**Task brief**
Reproduce the listing lines without any change, starting at the line that contains "This screenshot has height=650, width=983." and ending at the last line of the listing, with both ends included.

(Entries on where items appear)
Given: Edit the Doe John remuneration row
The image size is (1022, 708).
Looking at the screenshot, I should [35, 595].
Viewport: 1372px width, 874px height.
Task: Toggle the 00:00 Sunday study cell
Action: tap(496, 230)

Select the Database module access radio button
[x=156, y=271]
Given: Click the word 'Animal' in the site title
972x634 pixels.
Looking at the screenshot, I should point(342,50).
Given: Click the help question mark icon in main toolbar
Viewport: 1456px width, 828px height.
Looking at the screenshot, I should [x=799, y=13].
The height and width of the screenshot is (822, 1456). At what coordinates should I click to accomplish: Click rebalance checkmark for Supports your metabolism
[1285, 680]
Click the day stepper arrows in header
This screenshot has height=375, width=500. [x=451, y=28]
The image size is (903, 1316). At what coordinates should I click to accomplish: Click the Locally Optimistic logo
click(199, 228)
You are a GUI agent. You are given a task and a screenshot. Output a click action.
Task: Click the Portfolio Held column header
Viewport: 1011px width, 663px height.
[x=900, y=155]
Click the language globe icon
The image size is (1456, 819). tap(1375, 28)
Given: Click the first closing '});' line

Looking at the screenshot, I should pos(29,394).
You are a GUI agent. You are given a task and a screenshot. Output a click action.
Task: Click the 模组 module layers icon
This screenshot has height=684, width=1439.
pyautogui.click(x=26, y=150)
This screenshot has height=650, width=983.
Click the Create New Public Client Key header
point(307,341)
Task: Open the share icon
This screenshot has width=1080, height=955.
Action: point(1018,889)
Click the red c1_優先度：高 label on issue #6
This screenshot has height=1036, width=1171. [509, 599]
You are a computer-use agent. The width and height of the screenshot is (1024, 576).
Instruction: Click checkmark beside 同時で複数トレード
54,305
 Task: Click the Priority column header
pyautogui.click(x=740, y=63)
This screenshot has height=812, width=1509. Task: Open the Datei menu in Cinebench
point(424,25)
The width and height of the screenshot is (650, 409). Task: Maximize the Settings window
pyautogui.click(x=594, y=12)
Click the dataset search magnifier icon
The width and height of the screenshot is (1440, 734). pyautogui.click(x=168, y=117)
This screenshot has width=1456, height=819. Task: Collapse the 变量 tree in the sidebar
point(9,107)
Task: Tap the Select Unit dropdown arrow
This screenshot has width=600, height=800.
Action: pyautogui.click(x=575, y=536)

**Exercise answer**
This screenshot has height=650, width=983.
Click the Create New Public Client Key header
point(307,341)
Task: Open the share icon
This screenshot has width=1080, height=955.
Action: point(1018,889)
Click the red c1_優先度：高 label on issue #6
This screenshot has height=1036, width=1171. [509, 599]
You are a computer-use agent. The width and height of the screenshot is (1024, 576).
Instruction: Click checkmark beside 同時で複数トレード
54,305
 Task: Click the Priority column header
pyautogui.click(x=740, y=63)
This screenshot has height=812, width=1509. Task: Open the Datei menu in Cinebench
point(424,25)
The width and height of the screenshot is (650, 409). Task: Maximize the Settings window
pyautogui.click(x=594, y=12)
Click the dataset search magnifier icon
The width and height of the screenshot is (1440, 734). pyautogui.click(x=168, y=117)
This screenshot has width=1456, height=819. Task: Collapse the 变量 tree in the sidebar
point(9,107)
Task: Tap the Select Unit dropdown arrow
This screenshot has width=600, height=800.
Action: pyautogui.click(x=575, y=536)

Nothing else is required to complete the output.